Texte de lecture:
☆ ☆ ☆ ☆ ☆ ☆ ☆
Jeudi 19 octobre 2006 à 12h29
BAGDAD, 19 oct 2006 (AFP) — "Vous êtes ici pour mourir": Abdallah Saed, vieux villageois kurde au visage émacié, a raconté avoir été accueilli par ces mots, il y a près de 20 ans, par Hajaj, directeur redouté du camp de la mort irakien de Nougrat Salam, jeudi au procès pour génocide de Saddam Hussein.
La tête recouverte de la traditionnelle coiffe du Kurdistan, le témoin a apporté de nouvelles précisions sur cette prison du désert du sud de l'Irak, et sur son directeur. Ils hantent toujours les témoins qui se succèdent à Bagdad devant le Haut tribunal pénal.
Saddam Hussein et six co-accusés sont jugés depuis le 21 août pour avoir mis en oeuvre les campagnes militaires d'Anfal, en 1987-1988 dans le Kurdistan irakien, qui ont fait 180.000 morts, selon l'accusation. Tous risquent la peine de mort.
☆ ☆ ☆ ☆ ☆ ☆ ☆
Données fournies:
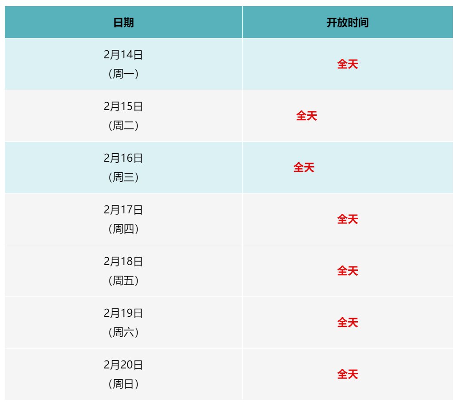
Task: Click 全天 in the 2月14日 row
Action: click(348, 64)
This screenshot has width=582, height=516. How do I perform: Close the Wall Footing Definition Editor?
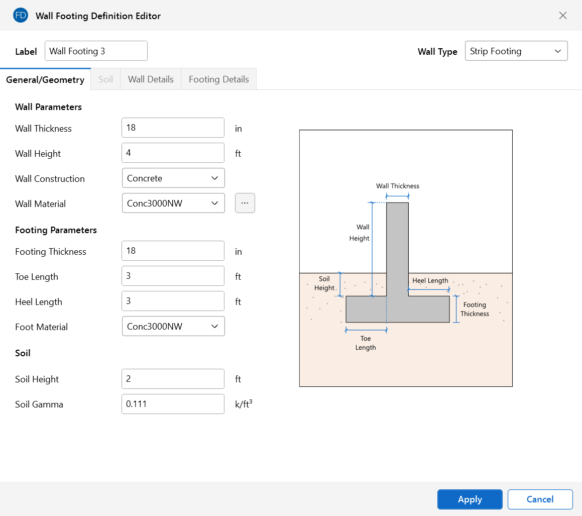pos(563,16)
☆ ☆ ☆ ☆ ☆ ☆ ☆
Objectif: Selon l'article sur le procès de Saddam Hussein, depuis quelle date les accusés sont-ils jugés ?

Réponse attendue: Depuis le 21 août.